Exploring AgrAbility Quality of Life Profiles
Bibliographic record
Abstract
OBJECTIVES: AgrAbility provides information, education, and services to agricultural workers with disabilities. There is a dearth of knowledge about the variability in the quality of life (QoL) domains associated with AgrAbility program involvement. This study examined QoL profiles at two time points with individuals seeking services related to QoL domains including physical, psychological, social, and existential well-being. The profiles were described based on demographic variables to understand who may be in these profiles. METHODS: The sample consisted of 1,358 farmers and ranchers with disabilities who completed the McGill Quality of Life (MQOL) survey before receiving AgrAbility services (time one), and 343 of whom completed a follow-up QoL survey after receiving AgrAbility services (time two). Latent profile analysis was employed to examine groupings of individuals on the variables of physical, psychological, existential, and social well-being. Descriptive analysis of profile membership and predictive models were used to understand the profiles and their relationship across time. Analyses were performed using Mplus version 8.11. RESULTS: Three QoL profiles were identified. The Low QoL profile had the most females, while the High QoL profile had the least.
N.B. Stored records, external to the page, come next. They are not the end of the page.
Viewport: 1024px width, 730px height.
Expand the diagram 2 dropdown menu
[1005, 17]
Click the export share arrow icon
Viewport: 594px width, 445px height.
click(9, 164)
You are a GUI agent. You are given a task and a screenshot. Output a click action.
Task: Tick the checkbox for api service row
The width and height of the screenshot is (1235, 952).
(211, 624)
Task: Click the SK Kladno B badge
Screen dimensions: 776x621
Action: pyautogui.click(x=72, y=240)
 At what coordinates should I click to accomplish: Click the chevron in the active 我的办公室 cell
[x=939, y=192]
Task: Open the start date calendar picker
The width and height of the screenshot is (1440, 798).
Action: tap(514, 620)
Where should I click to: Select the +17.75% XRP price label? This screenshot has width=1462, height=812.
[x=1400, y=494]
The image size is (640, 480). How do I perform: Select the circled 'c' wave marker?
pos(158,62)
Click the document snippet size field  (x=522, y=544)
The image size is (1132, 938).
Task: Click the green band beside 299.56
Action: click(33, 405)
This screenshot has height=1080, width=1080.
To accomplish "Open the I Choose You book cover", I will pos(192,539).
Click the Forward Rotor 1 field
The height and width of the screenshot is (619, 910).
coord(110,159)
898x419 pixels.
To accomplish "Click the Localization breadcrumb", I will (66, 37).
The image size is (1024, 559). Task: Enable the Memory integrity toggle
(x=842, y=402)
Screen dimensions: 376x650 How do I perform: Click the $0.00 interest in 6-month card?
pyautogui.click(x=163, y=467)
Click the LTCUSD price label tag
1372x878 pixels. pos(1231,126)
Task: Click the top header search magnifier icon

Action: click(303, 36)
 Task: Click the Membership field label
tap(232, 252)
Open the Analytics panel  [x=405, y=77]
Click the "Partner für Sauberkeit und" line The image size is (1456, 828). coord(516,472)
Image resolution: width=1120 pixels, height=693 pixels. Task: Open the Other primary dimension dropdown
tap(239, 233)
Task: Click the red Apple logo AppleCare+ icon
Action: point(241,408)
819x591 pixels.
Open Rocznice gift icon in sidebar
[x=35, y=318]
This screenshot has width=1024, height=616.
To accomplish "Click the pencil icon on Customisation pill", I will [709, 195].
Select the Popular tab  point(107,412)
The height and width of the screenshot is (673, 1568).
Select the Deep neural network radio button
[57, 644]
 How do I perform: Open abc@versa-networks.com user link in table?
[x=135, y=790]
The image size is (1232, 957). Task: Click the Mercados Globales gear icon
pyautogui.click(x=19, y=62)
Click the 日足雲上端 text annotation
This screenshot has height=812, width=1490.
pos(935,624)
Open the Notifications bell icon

There were no significant relationships identified between sex, work status, and age, and profile membership. The High QoL profile was marked by high scores on QoL indicators of psychological, social, and existential well-being. The Low QoL had almost an opposite pattern. At time 2 assessment, individuals tended to move to a higher QoL profile. In general, the probability of moving to a lower profile was below 0.10. CONCLUSIONS: Heterogeneity is present in QoL indicators among individuals who worked with their State AgrAbility Team to accomplish their goals. Profile movement supports the benefits of receiving AgrAbility services for increasing QoL. These profiles can be used to better understand the needs of individuals and the direct services to address those needs.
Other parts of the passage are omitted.